Sunday, February 19, 2017

Guards! Guards! by Terry Pratchett

Source of book: Audiobook borrowed from my brother

NOTE: A commentor brought to my attention that we listened to the abridged edition, which is the stupidest idea ever. I mean, Pratchett's books are of modest length anyway, and abridging ruins all the delightful language and satire that makes his writing so good. So don't get this one! Find an unabridged version. 

Well, after two winters of historically unprecedented drought (that includes tree ring evidence too), California has now had two winters of rather crazier weather, enough to interfere with three different camping trips in the form of road closures. Two were last season, and the most recent was this weekend.

I kid you not, this storm was big enough to get a name (although I believe all significant storms get them, unlike hurricanes, nobody here uses them unless it is a giant storm.) And yes, this one got dubbed “Lucifer.” As a result of the storm, a big rig got blown over, and the major routes from Bakersfield to the ocean got closed. We had to go north an hour or so and drive a narrow road in the pouring rain. Perfect audiobook weather though. 

Anyway, Guards! Guards! is one of Terry Pratchett’s Discworld novels, the first of the City Watch series. It is a good bit shorter than the other Pratchett books we have listened to, roughly three hours long, rather than six to twelve. But it is definitely a good one.

Set in the impossibly corrupt and flawed city, Ankh-Morpork, the tale seems a bit appropriate for our own times. Pratchett is always spoofing modern problems in his medieval settings - perhaps the issues of bureaucracy and economics and corruption are timeless. The city is ruled by a “Patrician” who is king in all but name. (The system is described as “One Man, One Vote," in which the Patrician alone is the Man, and he has the Vote.”) The current Patrician isn’t much of a despot, however, modeled more on Machiavelli's ideal, but with a pragmatic tendency to leave things as they are as much as possible. Basically, his belief is that people hate change more than they hate annoyance. So unless it is really bad, just leave it alone.

However, not everyone is content with the usual incompetence and kludge. A secret society of (mostly) incompetent and not terribly intelligent men is plotting the overthrow of the government. In what sounds rather familiar, these are men who feel they have come down in society as of late, and that the old days were better, when the “right sort” of people were in charge. When men like them dominated and the “unworthy” were below them.

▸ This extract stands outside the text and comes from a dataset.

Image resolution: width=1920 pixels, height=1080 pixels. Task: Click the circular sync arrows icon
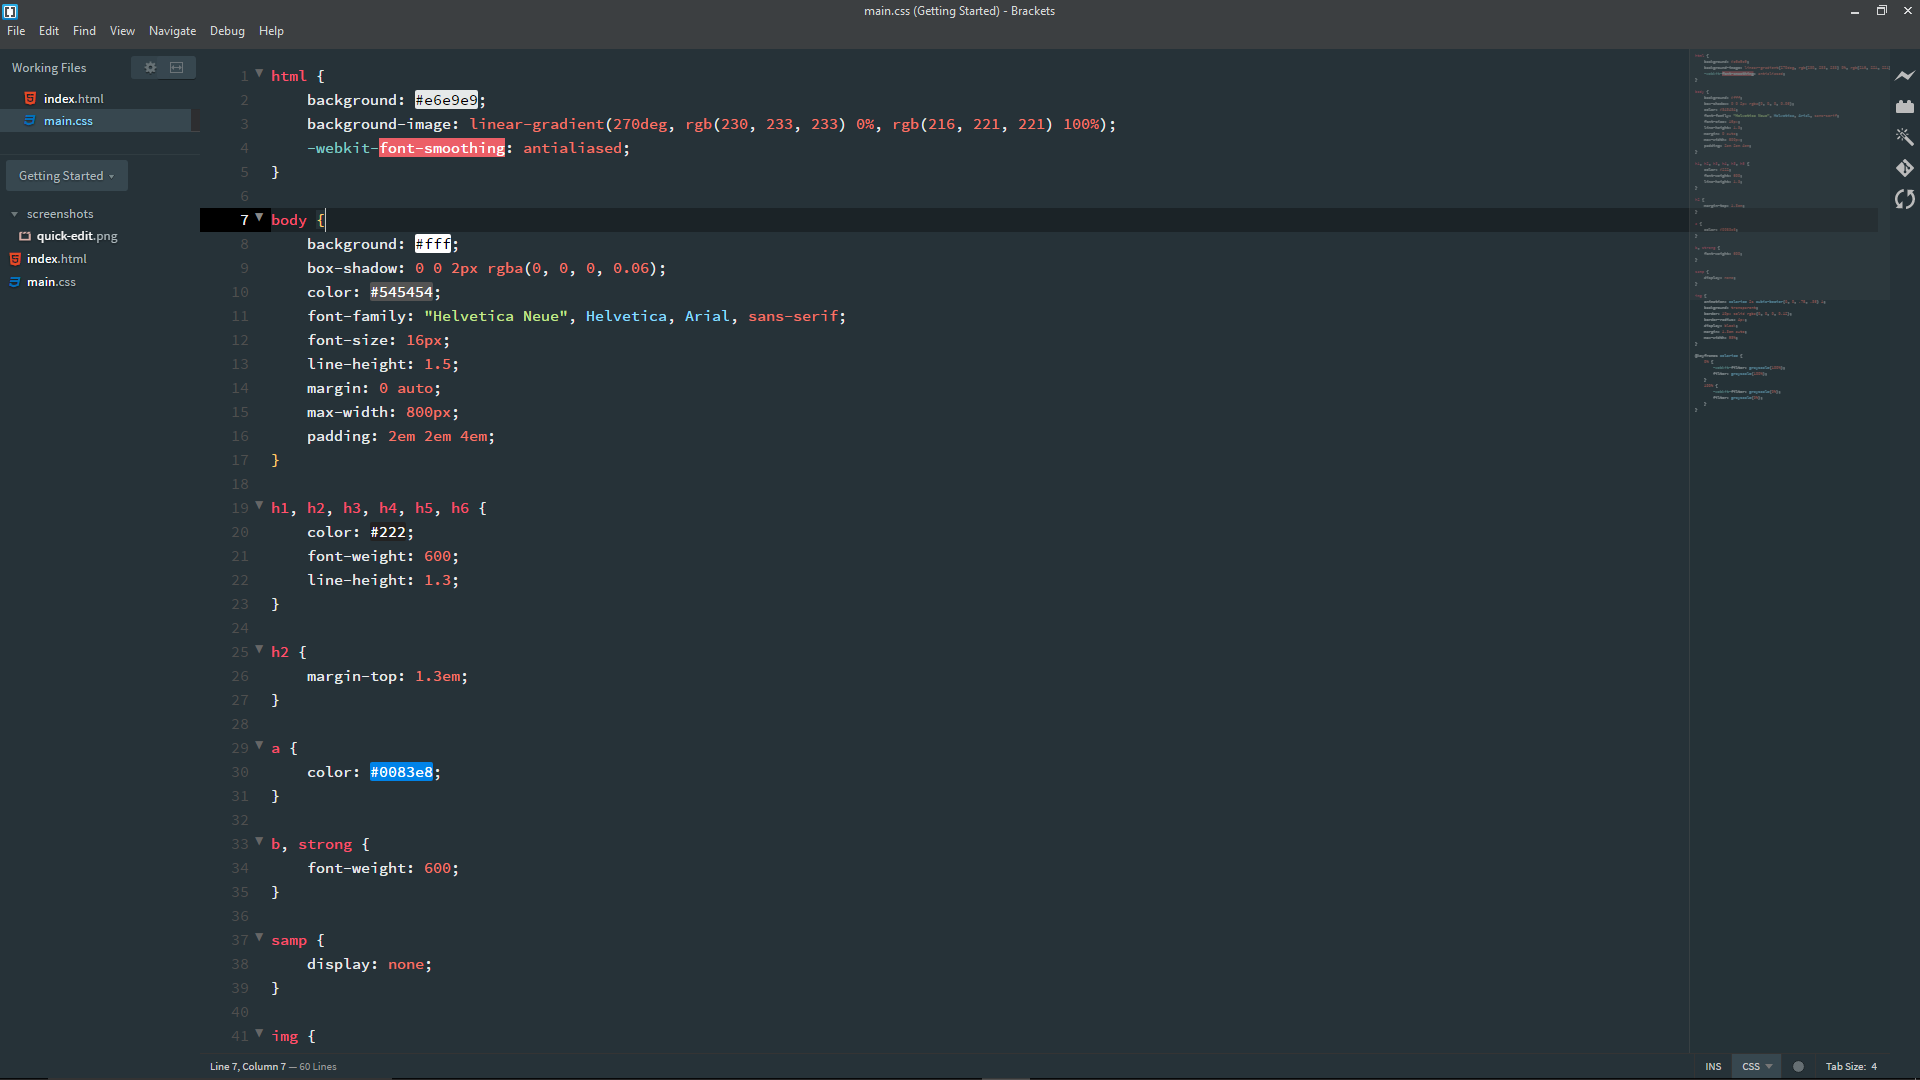[x=1904, y=199]
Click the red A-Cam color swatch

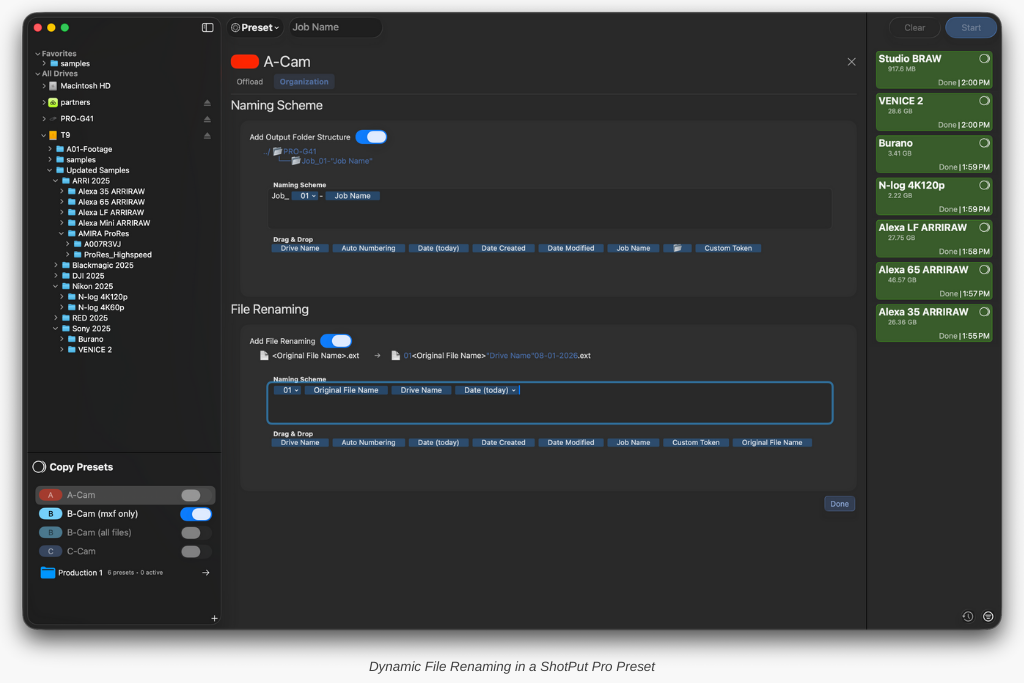245,62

And so, like the neo-reactionaries of our time, they want to reinstate the monarchy. How to do that? Well, in the old days, there was a long lost heir to the throne who came and defeated a dragon and then revealed his identity. Which is impossible to disprove anyway, right? So, they find a dumb youth to be the puppet king, and set about summoning a dragon. Like I said, not the sharpest tools.

The problem with dragons, of course, is that once you summon them, they are hard to banish, and even harder to keep banished. And they have a tendency to go a little power-mad when they see or smell gold, and that never ends well.

Into all of this are thrust the City Guard, a once proud legion of policemen (in the best British tradition, apparently), who have been reduced to a mere three members, all of whom are drunk, corrupt, or incompetent. Or all three. Until Carrot joins them. Carrot is a foundling who was raised by dwarves, but was found to be all too human when he shot up to over six feet tall. However, he retained his upbringing which taught him to be loyal, upright, and amusingly literal and naive. Once he starts actually enforcing the laws of the city, things go right and wrong even before the dragon shows up. Ultimately, it is up to the Watch to straighten things out. At least they have the help of Sybil Ramkin, a Wagnerian woman who raises little swamp dragons as a hobby, and the head librarian, tragically changed into an Orangutan by an accident of magic, but still doing his duty at the library.   

All of this is handled with Pratchett’s characteristic humor and optimism. Indeed, perhaps that is Pratchett’s ongoing gift. Inasmuch as he had a keen eye for the evil in the hearts of men, and the risks of catastrophe, he believed in the power of ordinary good people to make a difference, and stand against those who seek power over others. And also a believer in the power of puns - this book has an excellent use of “throw the book at him” as a law enforcement technique.


Audiobook note: This book was narrated by Tony Robinson, who mostly did a fine job. My quibble is one I have mentioned before for a few other books: he has a little bit too much dynamic range, and the soft parts are a bit hard to hear while driving. A bit more compression might have helped a bit.


Other Terry Pratchett books we have listened to or read:



  1. Oh, dear. That's an abridged version, the highlights reel, and the abridgements are more rewritten than edited. For future reference, the unabridged versions are narrated by Stephen Briggs, Nigel Planer, or Celia Imrie, and run 8-12 hours. (I prefer Briggs to Planer, but their dynamic levels are contained to a reasonable range.)

    1. Yeah, that would make sense. I have generally gone with Briggs - who is great.